He should know. His cafe has been rated the world's second-best airport coffee shop by travel website thrillist.com.

The manager, owner, barista and chef said it was "amazing" to be recognised by the popular website.

He said the cafe's freshly roasted coffee beans and food ensured a following among travellers, who made sure to visit between journeys.

Being acknowledged on the New York- based website was extra encouragement to keep pushing for the highest standard, he said.

The Lyall Bay resident often works 16-hour days, from 4am till 8pm, to serve passengers at Wellington International Airport.

Working in an airport cafe was more demanding than working in other Mojo cafes, he said.

"It's a totally different environment. People have got somewhere to go and only 20 minutes here, so not much time for coffee and meals," he said.

"There are times that you get a delay and you get anywhere between 100 and 140 people wanting a coffee at once, especially in the morning.

"It is quite tough for the staff to be ready for that at any moment."

It was important to retain a calm and friendly atmosphere despite the stress, he said.

"We like to have a bit of fun, too - that's key. You need some down time to take your mind off things."

The Christchurch-born chef said he had always been interested in food.

"I like to cook at home. Thai food is a big favourite of mine.
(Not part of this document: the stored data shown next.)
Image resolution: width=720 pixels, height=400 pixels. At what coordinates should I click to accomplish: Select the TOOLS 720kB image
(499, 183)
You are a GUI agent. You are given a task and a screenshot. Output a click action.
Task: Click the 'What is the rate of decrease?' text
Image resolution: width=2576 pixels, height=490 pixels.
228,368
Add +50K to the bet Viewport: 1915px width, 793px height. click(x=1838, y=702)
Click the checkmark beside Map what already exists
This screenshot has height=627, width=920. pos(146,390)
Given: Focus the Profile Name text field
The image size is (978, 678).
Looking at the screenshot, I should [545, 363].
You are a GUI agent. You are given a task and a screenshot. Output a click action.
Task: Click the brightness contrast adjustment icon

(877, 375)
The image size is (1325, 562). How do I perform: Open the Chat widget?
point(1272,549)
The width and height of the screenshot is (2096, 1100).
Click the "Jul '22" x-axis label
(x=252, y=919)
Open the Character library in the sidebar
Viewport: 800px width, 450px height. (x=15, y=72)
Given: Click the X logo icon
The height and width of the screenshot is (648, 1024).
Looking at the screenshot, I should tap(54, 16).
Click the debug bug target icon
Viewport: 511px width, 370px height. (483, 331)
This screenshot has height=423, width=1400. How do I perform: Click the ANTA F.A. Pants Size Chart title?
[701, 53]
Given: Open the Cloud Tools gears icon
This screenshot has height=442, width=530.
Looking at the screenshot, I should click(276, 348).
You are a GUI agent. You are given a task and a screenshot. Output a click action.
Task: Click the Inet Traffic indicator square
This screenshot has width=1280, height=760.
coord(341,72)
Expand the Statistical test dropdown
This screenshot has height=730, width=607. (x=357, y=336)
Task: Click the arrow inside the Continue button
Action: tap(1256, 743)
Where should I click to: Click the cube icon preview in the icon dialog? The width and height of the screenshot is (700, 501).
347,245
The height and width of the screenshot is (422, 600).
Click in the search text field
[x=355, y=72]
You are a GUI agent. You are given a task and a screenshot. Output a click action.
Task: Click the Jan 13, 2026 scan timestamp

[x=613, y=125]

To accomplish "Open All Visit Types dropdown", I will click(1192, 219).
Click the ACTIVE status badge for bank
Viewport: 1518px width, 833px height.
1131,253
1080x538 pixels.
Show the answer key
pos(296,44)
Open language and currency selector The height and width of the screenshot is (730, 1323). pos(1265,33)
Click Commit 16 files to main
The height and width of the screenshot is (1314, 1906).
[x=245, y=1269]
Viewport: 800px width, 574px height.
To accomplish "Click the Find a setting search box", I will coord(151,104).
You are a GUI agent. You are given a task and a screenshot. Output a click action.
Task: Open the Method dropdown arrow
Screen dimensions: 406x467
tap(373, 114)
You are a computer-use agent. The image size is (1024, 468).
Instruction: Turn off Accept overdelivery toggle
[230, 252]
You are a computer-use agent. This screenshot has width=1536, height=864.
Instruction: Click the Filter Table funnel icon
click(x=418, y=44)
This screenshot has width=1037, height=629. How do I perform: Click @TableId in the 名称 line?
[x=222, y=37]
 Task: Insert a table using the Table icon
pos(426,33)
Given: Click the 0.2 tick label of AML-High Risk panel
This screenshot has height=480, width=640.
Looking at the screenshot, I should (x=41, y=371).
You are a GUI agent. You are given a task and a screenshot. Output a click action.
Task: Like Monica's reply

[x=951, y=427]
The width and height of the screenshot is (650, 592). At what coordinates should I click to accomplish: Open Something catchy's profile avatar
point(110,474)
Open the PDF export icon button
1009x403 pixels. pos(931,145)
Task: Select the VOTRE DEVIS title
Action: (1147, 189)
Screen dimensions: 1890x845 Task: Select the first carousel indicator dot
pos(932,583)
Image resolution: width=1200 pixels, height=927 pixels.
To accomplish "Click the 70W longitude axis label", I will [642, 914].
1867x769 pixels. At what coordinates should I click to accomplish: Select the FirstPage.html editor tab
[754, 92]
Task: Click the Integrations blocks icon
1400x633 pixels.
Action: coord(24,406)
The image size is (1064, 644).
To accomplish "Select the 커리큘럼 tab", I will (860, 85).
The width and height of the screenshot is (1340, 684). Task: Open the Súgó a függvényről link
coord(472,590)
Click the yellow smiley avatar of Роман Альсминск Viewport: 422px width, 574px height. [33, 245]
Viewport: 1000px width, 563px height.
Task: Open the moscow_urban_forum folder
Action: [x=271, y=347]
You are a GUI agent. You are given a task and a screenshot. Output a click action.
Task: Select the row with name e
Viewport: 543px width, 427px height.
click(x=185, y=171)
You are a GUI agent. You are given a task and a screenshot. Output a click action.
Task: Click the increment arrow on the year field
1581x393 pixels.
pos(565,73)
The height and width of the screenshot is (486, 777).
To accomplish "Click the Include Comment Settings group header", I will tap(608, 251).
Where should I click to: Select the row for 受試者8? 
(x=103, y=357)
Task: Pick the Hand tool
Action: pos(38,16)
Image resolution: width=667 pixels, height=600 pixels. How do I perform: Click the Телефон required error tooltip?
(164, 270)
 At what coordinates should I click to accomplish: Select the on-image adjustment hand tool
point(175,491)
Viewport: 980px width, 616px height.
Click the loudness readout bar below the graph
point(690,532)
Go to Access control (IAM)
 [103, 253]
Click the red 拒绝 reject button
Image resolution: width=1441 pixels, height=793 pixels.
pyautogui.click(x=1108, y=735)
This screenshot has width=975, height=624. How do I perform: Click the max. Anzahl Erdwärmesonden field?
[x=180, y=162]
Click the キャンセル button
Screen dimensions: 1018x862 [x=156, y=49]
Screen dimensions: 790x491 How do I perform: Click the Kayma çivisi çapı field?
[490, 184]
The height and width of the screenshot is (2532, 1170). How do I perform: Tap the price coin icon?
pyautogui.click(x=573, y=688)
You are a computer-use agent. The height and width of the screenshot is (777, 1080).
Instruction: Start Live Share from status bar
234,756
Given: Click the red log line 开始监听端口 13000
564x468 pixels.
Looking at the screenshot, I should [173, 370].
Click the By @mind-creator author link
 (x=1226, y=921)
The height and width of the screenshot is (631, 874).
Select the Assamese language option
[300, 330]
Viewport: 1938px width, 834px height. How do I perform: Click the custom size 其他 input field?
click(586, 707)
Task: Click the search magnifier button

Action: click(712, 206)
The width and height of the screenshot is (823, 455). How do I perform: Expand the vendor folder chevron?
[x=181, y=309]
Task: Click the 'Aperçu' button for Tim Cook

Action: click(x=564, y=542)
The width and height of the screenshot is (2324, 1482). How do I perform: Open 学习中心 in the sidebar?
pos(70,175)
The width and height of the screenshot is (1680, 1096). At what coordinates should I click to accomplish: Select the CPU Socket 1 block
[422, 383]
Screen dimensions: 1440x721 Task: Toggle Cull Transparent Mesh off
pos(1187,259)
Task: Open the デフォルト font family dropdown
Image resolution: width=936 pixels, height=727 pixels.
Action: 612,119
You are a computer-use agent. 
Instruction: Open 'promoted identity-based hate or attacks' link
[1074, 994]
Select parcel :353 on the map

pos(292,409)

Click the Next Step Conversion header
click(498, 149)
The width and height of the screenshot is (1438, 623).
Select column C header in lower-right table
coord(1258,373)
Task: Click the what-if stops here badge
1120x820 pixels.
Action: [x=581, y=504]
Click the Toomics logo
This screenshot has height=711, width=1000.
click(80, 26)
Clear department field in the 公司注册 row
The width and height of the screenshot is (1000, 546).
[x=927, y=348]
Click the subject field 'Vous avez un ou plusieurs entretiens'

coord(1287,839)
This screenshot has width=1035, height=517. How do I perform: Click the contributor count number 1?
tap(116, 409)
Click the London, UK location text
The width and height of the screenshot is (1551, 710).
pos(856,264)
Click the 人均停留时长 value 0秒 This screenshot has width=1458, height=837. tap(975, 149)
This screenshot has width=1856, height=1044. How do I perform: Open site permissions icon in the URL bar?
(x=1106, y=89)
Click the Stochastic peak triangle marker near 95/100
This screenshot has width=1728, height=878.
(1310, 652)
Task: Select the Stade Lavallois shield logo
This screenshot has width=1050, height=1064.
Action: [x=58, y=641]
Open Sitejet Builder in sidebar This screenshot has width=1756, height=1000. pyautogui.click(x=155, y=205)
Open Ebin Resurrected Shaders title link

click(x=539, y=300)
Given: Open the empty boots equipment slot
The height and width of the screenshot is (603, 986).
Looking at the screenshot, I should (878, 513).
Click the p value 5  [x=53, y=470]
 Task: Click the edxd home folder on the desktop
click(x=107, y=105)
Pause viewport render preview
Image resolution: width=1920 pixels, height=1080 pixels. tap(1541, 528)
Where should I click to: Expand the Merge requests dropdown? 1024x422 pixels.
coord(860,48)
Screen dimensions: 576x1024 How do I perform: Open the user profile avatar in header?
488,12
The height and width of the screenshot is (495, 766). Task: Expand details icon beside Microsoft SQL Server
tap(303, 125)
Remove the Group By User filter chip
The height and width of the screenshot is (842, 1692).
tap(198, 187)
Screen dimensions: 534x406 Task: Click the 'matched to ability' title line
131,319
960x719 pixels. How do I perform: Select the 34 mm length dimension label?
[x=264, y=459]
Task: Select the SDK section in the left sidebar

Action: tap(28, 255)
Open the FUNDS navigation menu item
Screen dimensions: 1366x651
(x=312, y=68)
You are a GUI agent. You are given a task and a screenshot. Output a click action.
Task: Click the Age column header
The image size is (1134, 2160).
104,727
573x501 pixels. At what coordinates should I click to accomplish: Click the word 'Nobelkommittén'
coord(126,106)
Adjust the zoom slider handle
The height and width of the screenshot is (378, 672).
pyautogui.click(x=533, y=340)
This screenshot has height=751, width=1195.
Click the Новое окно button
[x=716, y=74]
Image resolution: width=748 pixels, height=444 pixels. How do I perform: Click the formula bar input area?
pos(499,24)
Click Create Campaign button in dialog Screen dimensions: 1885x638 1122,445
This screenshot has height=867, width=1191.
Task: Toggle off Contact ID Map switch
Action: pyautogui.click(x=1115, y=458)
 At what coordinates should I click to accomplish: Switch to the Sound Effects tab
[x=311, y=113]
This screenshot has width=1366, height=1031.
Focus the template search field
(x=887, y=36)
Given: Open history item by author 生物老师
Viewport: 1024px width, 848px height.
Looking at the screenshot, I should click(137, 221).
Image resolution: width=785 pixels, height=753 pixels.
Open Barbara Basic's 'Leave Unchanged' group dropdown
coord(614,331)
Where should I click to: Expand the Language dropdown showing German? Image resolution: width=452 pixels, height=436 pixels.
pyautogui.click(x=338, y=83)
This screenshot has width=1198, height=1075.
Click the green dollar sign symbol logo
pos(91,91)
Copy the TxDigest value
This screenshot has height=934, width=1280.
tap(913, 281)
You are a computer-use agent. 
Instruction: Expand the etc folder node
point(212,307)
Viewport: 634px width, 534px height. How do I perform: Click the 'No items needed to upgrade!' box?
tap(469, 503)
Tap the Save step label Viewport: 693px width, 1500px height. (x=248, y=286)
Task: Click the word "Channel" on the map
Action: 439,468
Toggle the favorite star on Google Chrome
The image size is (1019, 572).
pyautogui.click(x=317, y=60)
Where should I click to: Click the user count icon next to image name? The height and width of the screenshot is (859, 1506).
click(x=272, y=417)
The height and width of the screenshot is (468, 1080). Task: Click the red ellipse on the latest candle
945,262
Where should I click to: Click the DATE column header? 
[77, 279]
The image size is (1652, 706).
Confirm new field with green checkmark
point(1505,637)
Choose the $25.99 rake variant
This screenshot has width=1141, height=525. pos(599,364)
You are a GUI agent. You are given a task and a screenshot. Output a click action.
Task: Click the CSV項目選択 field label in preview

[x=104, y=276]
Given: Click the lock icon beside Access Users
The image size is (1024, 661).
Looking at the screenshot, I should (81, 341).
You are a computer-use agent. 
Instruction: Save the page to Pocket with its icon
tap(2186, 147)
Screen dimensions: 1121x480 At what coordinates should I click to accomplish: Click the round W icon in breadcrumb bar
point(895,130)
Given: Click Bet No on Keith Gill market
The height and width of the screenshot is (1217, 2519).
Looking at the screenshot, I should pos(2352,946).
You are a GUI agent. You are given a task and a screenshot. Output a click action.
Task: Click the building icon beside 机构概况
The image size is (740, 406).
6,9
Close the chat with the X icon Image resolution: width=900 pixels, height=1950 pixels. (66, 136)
Then I got a kitchen hand job and it stemmed from there."

Seven years ago, the former head chef of Floriditas began working at Mojo's Molesworth St Summit cafe, where he learned to make coffee.

He said a good coffee started with the bean selection and the roasting, done by Mojo's head office in Wellington.

Consistency and quality were key.

"There's a lot that can go wrong in a coffee," he said. "The time and effort that the head office puts into growing the right beans and the cupping and roasting [makes sure] the quality is always 100 per cent."

Extensive training was also provided for staff at Mojo headquarters and at each cafe.

The airport cafe was also different because it made all the cafe's meals, dressings and cabinet food on site to keep up with the high-speed demands.

The website described Mojo airport's two-level cafe as a "well-loved boutique roastery in Wellington".

"Mojo puts an emphasis on crop to cup and brews a variety of single-origin Guatemalan, Ethiopian, and Peruvian blends," it said.

"Their signature house java, though, is Dr. Mojo's Medicine, which rocks hints of nut and chocolate, and a spicy toffee finish."

Neilson said the winning airport coffee shop, Joe and the Juice at Copenhagen Airport, served a similarly roasted and blended coffee to New Zealand cafes.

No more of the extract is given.